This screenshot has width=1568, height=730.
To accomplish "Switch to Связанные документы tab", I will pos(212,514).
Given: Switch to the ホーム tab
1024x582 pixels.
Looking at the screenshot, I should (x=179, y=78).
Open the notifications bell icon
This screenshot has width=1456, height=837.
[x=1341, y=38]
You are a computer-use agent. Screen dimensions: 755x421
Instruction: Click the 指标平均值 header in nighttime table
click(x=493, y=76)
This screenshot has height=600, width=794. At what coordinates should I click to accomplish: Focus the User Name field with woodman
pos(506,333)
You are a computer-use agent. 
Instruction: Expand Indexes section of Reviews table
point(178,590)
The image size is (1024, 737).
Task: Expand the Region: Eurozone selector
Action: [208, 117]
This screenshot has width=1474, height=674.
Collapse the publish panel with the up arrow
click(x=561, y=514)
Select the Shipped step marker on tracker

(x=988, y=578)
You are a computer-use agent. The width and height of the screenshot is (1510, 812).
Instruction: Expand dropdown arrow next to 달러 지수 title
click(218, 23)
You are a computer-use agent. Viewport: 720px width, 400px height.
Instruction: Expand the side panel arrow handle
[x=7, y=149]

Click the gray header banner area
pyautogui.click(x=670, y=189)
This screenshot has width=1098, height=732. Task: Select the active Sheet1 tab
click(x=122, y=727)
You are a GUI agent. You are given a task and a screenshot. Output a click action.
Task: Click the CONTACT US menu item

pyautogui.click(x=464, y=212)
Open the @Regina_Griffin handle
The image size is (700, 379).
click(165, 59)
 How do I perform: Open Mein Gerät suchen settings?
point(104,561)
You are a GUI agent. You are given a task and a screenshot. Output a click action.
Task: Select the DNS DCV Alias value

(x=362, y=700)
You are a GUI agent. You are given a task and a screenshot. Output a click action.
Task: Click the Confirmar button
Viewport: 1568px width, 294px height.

=== WHAT IS EXPECTED ===
Copy out in full each line in the records above that contains the word "agent".

=== RESULT ===
You are a computer-use agent. Screen dimensions: 755x421
You are a computer-use agent. 
You are a computer-use agent. The width and height of the screenshot is (1510, 812).
You are a computer-use agent. Viewport: 720px width, 400px height.
You are a GUI agent. You are given a task and a screenshot. Output a click action.
You are a GUI agent. You are given a task and a screenshot. Output a click action.
You are a GUI agent. You are given a task and a screenshot. Output a click action.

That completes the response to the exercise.